**THE TASK**
Every line of the material below that holds the string "Direction" should be copied.

**RECORD EXTRACTS**
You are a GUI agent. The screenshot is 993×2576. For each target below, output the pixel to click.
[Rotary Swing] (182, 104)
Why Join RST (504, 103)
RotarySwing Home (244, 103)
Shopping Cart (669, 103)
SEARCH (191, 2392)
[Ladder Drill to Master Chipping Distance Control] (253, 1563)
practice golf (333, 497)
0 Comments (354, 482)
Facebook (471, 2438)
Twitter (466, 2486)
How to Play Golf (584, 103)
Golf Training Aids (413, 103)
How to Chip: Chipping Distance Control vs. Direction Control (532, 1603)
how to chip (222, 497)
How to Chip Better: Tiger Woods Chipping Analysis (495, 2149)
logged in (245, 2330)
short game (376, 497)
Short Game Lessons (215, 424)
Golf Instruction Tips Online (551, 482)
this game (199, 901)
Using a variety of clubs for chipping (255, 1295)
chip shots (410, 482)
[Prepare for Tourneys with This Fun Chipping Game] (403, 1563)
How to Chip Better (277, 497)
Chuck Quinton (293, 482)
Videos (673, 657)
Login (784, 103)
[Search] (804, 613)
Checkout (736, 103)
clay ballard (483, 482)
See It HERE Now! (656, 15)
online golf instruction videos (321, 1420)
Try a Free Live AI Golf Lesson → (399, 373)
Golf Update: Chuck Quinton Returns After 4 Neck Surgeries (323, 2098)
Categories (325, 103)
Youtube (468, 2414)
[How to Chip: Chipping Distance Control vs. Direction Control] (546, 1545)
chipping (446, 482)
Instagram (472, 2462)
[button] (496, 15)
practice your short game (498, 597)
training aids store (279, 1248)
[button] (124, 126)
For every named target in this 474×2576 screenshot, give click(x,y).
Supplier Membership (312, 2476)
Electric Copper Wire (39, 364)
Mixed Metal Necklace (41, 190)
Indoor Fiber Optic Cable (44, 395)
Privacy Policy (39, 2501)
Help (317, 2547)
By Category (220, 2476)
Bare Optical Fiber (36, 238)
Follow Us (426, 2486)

**ANSWER BOX**
How to Chip: Chipping Distance Control vs. Direction Control (532, 1603)
[How to Chip: Chipping Distance Control vs. Direction Control] (546, 1545)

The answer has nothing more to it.